RPOS 572: Rockefeller College Microfinance Initiative
What we did and why we did it
The Rockefeller College Microfinance Initiative began as an idea generated from the Spring 2009 Foreign Economic Policy class. The challenges of development and the hardships of global poverty inspired a drive to get involved as a unit, as well as on behalf of the College. While noting its shortcomings, the class elected to get involved in microfinance and the decision was made to use Kiva.org as the institution through which the investment would be made. The microfinance or micro loan model of aid has a much different structure to foster a higher standard of living for individuals living in poverty. These programs provide money, but in the form of loans rather than goods or services. These loans are given to entrepreneurs that can use the money to invest in their own production capacity. They invest in projects ranging from business investment for expansion, agricultural production, or whatever project that will generate income so that the loan can be repaid and passed on to the next project. Thus, Kiva was a good fit for our initiative. One of the best traits of microfinance projects is that the individuals involved are in charge of their own destiny. They are taking on risk, just the same as the donor is taking a risk of not having their loan repaid. There are also added benefits of bypassing many government agencies that could potentially divert funds, or cherry pick development projects in their countries. By utilizing KIVA, we have the ability to pick our own partners and projects in order to ensure that our funds are well managed, put in the hands of individuals that want to enhance their lives, and produce results that can be passed on to the next generation.

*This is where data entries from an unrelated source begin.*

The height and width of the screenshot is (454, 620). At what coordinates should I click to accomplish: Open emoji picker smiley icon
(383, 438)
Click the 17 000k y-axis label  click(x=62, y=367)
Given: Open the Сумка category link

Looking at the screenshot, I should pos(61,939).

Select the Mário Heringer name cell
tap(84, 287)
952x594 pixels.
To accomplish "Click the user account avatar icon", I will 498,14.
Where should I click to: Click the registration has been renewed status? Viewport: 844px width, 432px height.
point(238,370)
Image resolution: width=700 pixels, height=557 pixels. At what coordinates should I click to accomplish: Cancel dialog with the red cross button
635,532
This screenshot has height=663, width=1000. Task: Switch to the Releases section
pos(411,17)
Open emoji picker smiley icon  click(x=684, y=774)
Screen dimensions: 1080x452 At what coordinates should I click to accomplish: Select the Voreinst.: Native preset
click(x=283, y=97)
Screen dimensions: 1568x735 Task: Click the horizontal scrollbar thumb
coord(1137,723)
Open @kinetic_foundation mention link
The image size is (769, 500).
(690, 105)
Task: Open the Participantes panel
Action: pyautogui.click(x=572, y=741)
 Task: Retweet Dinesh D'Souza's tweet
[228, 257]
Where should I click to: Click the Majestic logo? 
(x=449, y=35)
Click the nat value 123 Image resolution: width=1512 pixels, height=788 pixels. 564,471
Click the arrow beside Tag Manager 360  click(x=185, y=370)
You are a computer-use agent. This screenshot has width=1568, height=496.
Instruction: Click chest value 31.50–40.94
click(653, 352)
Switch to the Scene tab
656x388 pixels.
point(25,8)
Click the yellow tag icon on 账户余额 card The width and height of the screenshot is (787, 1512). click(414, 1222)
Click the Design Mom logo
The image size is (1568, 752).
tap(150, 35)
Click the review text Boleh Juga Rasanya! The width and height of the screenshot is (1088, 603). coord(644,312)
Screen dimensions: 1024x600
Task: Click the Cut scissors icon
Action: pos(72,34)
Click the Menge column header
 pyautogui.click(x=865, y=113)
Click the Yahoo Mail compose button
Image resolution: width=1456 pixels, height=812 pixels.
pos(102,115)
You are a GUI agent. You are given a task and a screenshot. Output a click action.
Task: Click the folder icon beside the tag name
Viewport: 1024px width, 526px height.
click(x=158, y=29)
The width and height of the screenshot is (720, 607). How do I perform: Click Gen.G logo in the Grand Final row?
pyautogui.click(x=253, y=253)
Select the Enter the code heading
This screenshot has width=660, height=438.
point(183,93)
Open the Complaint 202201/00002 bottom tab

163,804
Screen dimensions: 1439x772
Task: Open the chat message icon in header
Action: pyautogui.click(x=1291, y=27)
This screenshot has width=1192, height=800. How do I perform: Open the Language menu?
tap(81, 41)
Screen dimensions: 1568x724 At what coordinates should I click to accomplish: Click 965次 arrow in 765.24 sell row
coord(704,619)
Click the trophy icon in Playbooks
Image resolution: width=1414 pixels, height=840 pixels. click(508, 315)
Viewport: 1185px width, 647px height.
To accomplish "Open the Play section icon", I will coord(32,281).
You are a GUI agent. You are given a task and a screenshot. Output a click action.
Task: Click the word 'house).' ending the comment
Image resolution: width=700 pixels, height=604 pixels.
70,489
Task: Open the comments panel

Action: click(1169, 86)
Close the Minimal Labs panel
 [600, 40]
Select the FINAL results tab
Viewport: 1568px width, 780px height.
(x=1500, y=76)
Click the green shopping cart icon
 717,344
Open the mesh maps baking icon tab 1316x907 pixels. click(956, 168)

The initiative was also introduced simultaneously to the Political Science and Public Administration departments, both of which were glad to get involved. Professor Holly Jarman enlisted the help of her colleagues and with the help of class members pitched the idea to a class in Public Administration that, after assurance that future years would also donate and raise funds also joined the effort. Thus began the endeavor to enlist donations. With a goal of $300, emails were sent to professors, and some face-to-face groundwork was carried out in getting staff on board with the idea. At this point, we had done what could be considered the easy part of the ordeal. We still needed to decide which partner organizations, what types of projects we would consider donating to and how much to give to each. The class then dedicated time to ironing out the details of unwanted traits of partner organizations, and key things we wanted to pay special attention to. We concluded that each member of the class would take a subregion, as divided by the Kiva’s website. We did not want to invest in organizations that required their loan beneficiaries to partake in religious activities as a stipulation, and we did not want organizations whose values undermined the basic values of projects like this. The class decided that preferable were organizations with similar core values to the University at Albany, ones that had lengthier track records on Kiva, had high repayment rates, low comparative interest rates and did not engage in external activity antithetical to the aforementioned core values. Finally, the class wanted to invest in a variety of organizations so that by the time the next generation of students would be working on Kiva, they might be able to see some of the returns.
Next, the class narrowed down their results by region. This was extremely challenging because Kiva relies upon its partner organizations to report local indicators. This naturally compromised the reliability of the figures. Regionally, Eastern Europe had a scant listing of organizations. Asia had the most successful organizations by rate of repayment (90% and above), whereas the other regions hovered within the 80% range. Our meeting revealed that narrowing down a top 5 set of organizations was difficult because in some instances, we wanted to give a chance to pilot organizations but were fearful of our donors feeling insecure in such an investment. In other instances, we liked the established organizations but an examination of their websites revealed an overly capitalist project (i.e. long polished wooden board room tables with businessmen in interviews that consistently mentioned how “profitable” they were, which cast a slightly negative feeling. To our surprise, our initial concern that women would not be represented was completely countered by the fact that almost all the organizations made above 50% of their loans to women. During two hours of discussion, the class decided to narrow their short list of 5 to an even shorter list of 3 by region. We posted these to our class website, and joined the Kiva Group Membership Dr. Jarman had created on the Kiva website. On the last day of class, we were informed that the Initiative had raised $800 dollars. Having exceeded our goal, the money was split between the political science and public administration classes to be donated accordingly. In the coming years it is our hope that students will engage as thoroughly and unreservedly by gathering donations and actively carrying on this project. It is our hope that by encouraging an entrepreneurial spirit, and raising the standard of living directly for individuals that have the drive and ambition to engage in development in some of the least developed countries, that in some way we are helping them transition to a modern economy one business at a time. This initiative is an embodiment of the world within reach.